王は自分の命をかけてお護りすることが我ら騎士の使命であると、いつも語る教官がいた。その考えは間違っていない。きっと騎士のほとんどがそう思っているだろう。

「機密部では平和な国を脅かす存在は排除する権限を持っています。それは国王であっても、王家であっても、何にあっても。それが初代国王と精霊が決めたことなのです。だから、幾度となく起きた大陸での戦争からも国を護ることができた訳です」

「なるほど……そうなんですね」

「実際、現国王の血族いないはずです。王家にも様々な人間がいて、悪事を起こす度に粛清されてきました。悲しい話ではありますが、それもすべて国のため」

「では、レイドさんはそれを納得した上で仕事をしているってことですよね?」

ファイからの問いにレイドは目を丸くした。ここにいるということは、騎士として国王に剣を向ける覚悟がなければならない。その事実をぶつけてきた訳である。

「確かレイドさんのお父様は騎士団の総隊長ですよね? そのことについてお父様は分かっているんですよね?」

「……ファイ。さっきも言いましたが、ここに書かれている内容は外には絶対に漏らしてはならないです。ですから、俺の父は知らないことです」

「……そうでした」

ファイはレイドが初めに話していたことをすっかり忘れていたことに、恥ずかしさを感じた。

「それにですね、機密部が国を守る組織であることは、ここに所属している皆が知っている事ではないんです」

「え?」

「この事を理解しているのはギル隊長と……俺くらいです」

「そ、そうなんですか!!!」

「そうです。俺がこの事を知れたのは三ヶ月もここにいたからです。それくらい時間をかけて書物を読まないと、見つけられない内容です」

「そ、そんなに時間をかけて理解した事を、なぜ私に教えてくれたのですか?」

「それはギル隊長に聞いて下さい」

「?」

「機密部の仕事内容を伝えるなら、ツェンリさんのはずです。

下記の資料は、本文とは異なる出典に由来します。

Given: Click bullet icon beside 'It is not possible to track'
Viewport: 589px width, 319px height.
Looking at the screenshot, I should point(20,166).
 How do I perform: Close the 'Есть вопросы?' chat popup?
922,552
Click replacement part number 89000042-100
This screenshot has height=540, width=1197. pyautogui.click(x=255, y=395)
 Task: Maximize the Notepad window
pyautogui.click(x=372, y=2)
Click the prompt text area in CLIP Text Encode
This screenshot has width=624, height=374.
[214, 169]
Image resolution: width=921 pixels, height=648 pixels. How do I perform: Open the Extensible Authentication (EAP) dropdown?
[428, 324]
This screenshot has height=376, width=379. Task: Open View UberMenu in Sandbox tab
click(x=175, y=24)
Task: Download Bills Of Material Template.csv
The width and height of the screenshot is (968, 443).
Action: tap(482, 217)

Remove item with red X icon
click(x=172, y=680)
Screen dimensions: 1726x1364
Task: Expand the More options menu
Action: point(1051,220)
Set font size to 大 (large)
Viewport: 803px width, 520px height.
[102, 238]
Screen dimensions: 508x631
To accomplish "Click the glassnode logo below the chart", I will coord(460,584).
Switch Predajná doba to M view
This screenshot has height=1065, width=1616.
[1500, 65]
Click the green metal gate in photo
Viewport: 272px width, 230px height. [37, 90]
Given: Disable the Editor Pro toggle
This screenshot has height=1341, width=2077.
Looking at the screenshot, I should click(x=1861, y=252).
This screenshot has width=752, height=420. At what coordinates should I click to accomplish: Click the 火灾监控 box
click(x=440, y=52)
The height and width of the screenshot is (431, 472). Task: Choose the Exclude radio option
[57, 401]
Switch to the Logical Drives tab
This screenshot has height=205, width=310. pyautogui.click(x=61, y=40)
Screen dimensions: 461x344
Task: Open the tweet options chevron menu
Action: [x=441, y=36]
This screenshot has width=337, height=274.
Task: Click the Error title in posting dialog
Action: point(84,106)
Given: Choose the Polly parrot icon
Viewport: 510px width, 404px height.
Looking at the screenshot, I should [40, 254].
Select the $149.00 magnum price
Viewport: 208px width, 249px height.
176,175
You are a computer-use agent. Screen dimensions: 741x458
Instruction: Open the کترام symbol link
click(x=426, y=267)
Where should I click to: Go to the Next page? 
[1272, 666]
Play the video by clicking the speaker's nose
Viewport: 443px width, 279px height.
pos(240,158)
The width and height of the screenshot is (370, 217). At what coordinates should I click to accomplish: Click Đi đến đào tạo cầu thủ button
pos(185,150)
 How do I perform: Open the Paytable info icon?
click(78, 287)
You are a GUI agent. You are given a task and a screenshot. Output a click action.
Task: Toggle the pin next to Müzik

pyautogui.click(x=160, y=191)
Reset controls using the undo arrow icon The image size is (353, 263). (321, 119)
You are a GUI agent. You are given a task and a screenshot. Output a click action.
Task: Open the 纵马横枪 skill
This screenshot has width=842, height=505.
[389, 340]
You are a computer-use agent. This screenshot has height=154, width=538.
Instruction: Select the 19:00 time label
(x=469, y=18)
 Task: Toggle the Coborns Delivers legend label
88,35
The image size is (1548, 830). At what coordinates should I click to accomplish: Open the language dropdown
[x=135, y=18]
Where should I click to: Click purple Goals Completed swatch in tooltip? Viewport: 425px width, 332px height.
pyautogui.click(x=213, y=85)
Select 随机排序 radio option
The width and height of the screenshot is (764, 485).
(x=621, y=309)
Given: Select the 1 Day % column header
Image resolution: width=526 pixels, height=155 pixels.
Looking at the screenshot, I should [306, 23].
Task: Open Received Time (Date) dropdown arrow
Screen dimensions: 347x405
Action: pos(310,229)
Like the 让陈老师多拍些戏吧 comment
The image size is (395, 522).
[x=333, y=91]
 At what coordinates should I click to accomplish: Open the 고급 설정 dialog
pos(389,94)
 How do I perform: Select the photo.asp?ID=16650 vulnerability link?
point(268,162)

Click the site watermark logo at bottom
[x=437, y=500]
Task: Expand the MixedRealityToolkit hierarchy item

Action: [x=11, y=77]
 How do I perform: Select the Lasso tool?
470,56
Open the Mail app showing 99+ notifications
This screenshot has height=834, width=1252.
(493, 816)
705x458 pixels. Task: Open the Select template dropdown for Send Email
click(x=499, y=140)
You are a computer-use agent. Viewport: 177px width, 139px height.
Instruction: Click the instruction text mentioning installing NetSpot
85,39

あの人は実質、ここの二番目の人です。だから、忙しい隊長に代わり彼が新人の指導するのが普通です。しかし、そうせずに俺をファイの教育係にしたのには、機密部についてきちんと伝えろという意味があると考えました」

なぜそのようなことを求めるか、そこまではレイドには分からないが、きっと理由があるのだと思う。ギルは無駄な事はしない。ギルは先見の目で物事を行う人である。

「ここで話した事は絶対に秘密です。もし破れば、俺は貴女を殺します」

レイドがファイを鋭く冷たい視線で見つめた。

ファイは一瞬、その視線に怯んだが、すぐにレイドが目元を緩めたので、ほっと一息ついた。

「俺は父が騎士であるため、騎士になり騎士団に入団して総隊長を目指そうと思いましたが、今ではそう思いません。今の機密部での仕事に誇りを感じています」

「……それはレイドさんが機密部の仕事を理解しているからですよね?」

「ああ、その通りです。俺には兄がいるので父を継ぐのは兄に任せて、俺はギル隊長を目指します」

レイドがギルを心から尊敬していることが、ファイにも伝わってきた。